View the execution plan and running time after the feature is disabled.

=> SET polar_enable_pullup_with_lateral TO OFF;

=> EXPLAIN (COSTS OFF, ANALYZE)
   SELECT * FROM t1
   WHERE t1.a IN (SELECT a FROM t2 WHERE t2.b = t1.b AND t2.b = 1);
                                   QUERY PLAN
---------------------------------------------------------------------------------
 Seq Scan on t1 (actual time=67.631..1641827.119 rows=100000 loops=1)
   Filter: (SubPlan 1)
   SubPlan 1
     ->  Result (actual time=0.005..13.124 rows=50000 loops=100000)
           One-Time Filter: (t1.b = 1)
           ->  Seq Scan on t2 (actual time=0.005..7.718 rows=50000 loops=100000)
                 Filter: (b = 1)
 Planning Time: 0.145 ms
 Execution Time: 1641847.702 ms
(9 rows)

View the execution plan and running time after the feature is enabled.
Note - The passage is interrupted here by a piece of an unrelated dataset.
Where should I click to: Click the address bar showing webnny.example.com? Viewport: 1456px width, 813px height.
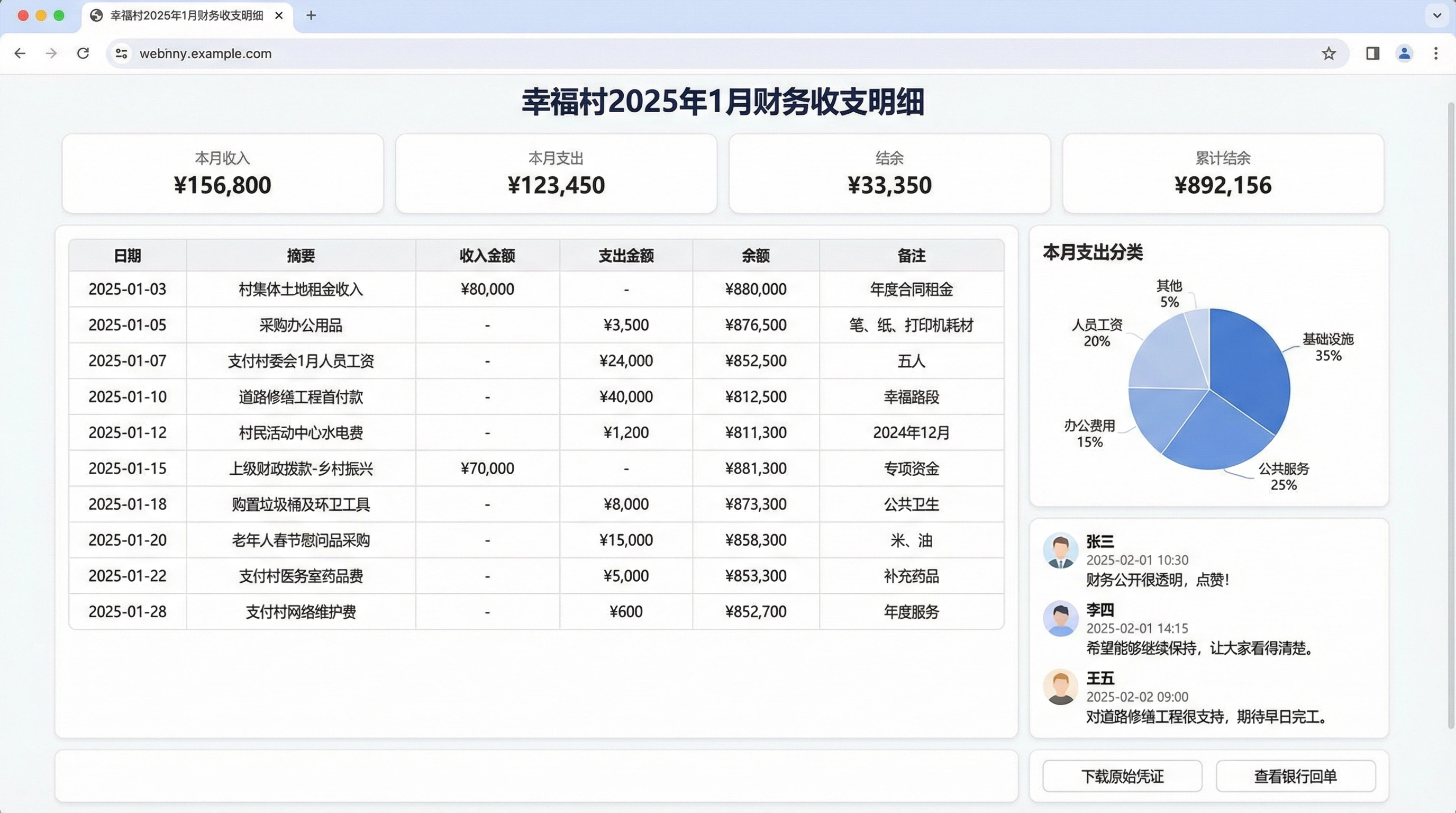396,53
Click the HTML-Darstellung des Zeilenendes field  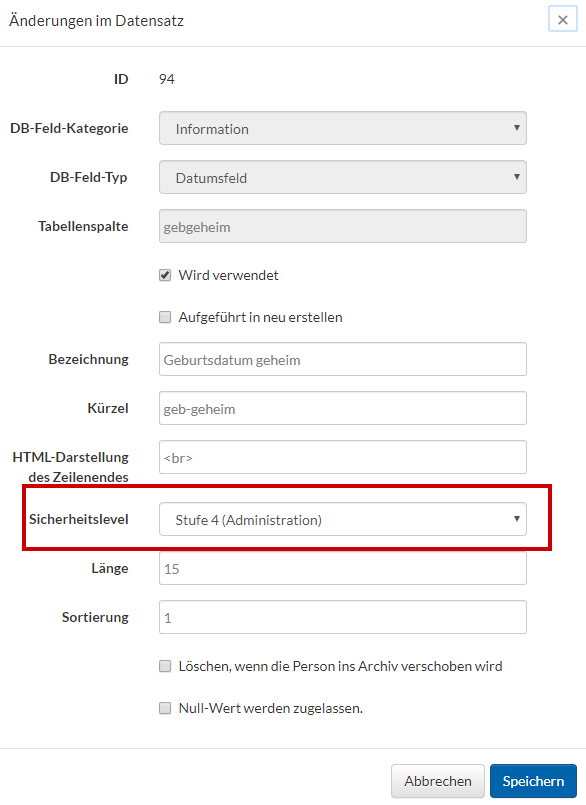click(343, 457)
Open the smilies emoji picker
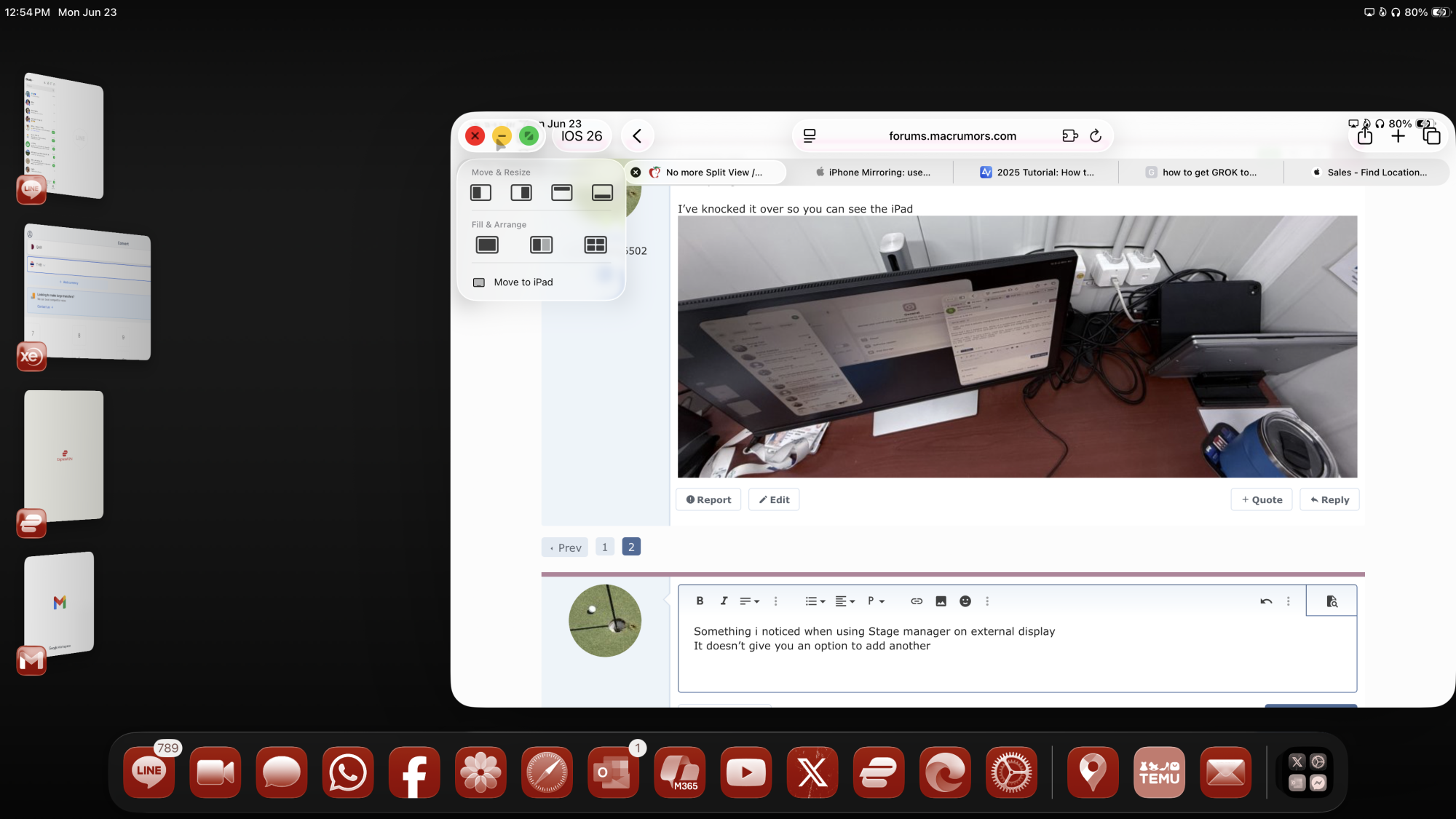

=> SET polar_enable_pullup_with_lateral TO ON;

=> EXPLAIN (COSTS OFF, ANALYZE)
   SELECT * FROM t1
   WHERE t1.a IN (SELECT a FROM t2 WHERE t2.b = t1.b AND t2.b = 1);
                                 QUERY PLAN
----------------------------------------------------------------------------
 Hash Semi Join (actual time=64.783..173.482 rows=100000 loops=1)
   Hash Cond: (t1.a = t2.a)
   ->  Seq Scan on t1 (actual time=0.016..25.440 rows=100000 loops=1)
         Filter: (b = 1)
   ->  Hash (actual time=64.550..64.551 rows=100000 loops=1)
         Buckets: 131072  Batches: 2  Memory Usage: 2976kB
         ->  Seq Scan on t2 (actual time=0.010..30.330 rows=100000 loops=1)
               Filter: (b = 1)
 Planning Time: 0.195 ms
 Execution Time: 178.050 ms
(10 rows)

The example shows that after the subquery is pulled up, the optimizer combines the subquery and the outer query into a semi-join. The filter conditions in the subquery can then significantly reduce the result set of the outer query. This greatly reduces the running time. If the subquery is not pulled up, it cannot filter the rows returned by the outer query.